Не успело слово "да", символ истины, сорваться у меня с губ, как один из черно-белых призраков воскликнул: "Apostata!" [Отступница (итал.)] - и остальные подхватили:
"Apostata!" He знаю, что означает это слово, но произнесли они его таким мрачным, угрожающим тоном, что и сейчас, когда я пишу тебе, пальцы у меня сводит судорогой.
Тут заговорил отец Фатутто и, все так же ласково поглядывая на меня, уверил, что я, в сущности, одушевлена добрыми чувствами, что он в этом ручается, что благодать низойдет на меня, а он отвечает за мое исправление; речь свою он закончил фразой, которой я так и не поняла: "lo la convertiro" [Я ее обращу (итал-)]. Насколько я могу судить, по-итальянски это значит: "Я верну ее назад".
"Как!
– подумала я.
– Он вернет меня назад? Что он имеет в виду? Уж не хочет ли он сказать, что вернет меня на родину?"
– Ах, отец Фатутто, - взмолилась я, - верните тогда и молодого Амабеда, моего милого супруга. Верните мне мою душу, мою жизнь!
Он потупился, отвел четверых своих собратьев в угол, пошептался с ними, и призраки удалились вместе с обоими алебардщиками. Уходя, все склонились перед картиной, изображавшей нагого человека.

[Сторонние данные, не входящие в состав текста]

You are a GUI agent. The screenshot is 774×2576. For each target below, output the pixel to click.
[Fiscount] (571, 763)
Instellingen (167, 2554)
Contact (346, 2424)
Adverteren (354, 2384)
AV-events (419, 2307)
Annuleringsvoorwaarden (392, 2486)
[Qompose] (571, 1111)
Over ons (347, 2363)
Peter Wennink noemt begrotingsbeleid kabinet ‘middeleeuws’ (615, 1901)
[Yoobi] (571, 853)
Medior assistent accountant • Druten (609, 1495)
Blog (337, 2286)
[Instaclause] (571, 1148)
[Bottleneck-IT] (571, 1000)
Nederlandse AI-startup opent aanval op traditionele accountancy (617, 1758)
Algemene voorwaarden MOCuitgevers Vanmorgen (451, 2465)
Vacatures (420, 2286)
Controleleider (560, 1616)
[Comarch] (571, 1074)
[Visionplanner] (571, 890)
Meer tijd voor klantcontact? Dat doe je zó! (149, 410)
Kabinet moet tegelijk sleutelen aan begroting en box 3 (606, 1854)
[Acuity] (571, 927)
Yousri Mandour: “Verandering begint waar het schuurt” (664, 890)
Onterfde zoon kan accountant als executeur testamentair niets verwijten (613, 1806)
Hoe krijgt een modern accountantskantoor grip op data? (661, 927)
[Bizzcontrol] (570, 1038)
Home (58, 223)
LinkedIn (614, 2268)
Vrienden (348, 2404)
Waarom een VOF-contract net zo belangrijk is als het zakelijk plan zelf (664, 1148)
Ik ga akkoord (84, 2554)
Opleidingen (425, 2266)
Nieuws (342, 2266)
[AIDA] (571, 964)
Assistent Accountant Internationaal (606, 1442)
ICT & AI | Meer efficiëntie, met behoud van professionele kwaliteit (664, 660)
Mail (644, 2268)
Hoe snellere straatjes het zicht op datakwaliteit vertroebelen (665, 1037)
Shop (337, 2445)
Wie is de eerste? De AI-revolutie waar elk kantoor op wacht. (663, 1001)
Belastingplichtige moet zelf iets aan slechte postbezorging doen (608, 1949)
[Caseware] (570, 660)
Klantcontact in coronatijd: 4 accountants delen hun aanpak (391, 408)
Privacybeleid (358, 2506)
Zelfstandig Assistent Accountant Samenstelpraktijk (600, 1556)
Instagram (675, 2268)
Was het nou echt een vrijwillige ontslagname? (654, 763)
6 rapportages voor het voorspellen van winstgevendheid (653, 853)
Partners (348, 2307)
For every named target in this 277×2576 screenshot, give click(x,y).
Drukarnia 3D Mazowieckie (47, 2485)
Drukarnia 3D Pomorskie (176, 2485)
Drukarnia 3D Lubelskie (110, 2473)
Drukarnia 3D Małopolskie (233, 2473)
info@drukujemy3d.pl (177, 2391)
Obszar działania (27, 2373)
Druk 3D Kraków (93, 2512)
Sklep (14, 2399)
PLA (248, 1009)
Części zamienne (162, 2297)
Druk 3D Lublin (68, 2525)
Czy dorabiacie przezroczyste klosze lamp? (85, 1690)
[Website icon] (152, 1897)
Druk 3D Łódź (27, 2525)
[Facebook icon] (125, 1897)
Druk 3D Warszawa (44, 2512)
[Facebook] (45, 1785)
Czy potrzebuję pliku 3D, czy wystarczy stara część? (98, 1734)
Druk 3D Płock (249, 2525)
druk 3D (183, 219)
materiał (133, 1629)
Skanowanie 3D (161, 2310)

Я осталась наедине с отцом Фатутто.
Он проводил меня в довольно опрятную комнату и обещал, что я не буду больше брошена в яму, если доверюсь его советам.
– Я не меньше вас удручен случившимся, - сказал он - Я возражал сколько мог, но наши святые законы связали мне руки. Теперь, благодаря небу и мне, вы свободны и получили пристойное жилище, хотя и без права покидать его. Я буду часто навещать вас, утешать и печься о вашем счастье как в этой, так и в будущей жизни.
– Увы, дать мне счастье способен только мой дорогой Амабед, а он в яме!
– возразила я - За что его туда бросили? Кто эти чудовища, допрашивавшие меня, купалась я в Ганге или нет? Куда вы меня привели? Может быть, вы обманули меня? И не вы ли виновник всех этих страшных жестокостей? Позовите сюда купца Курсома - он мой земляк и порядочный человек. Верните мне Дару, мою служанку, наперсницу, подругу, которую разлучили со мной. Уж не в тюрьме ли и она за то, что купалась? Приведите ее, дайте мне увидеться с Амабедом или я умру!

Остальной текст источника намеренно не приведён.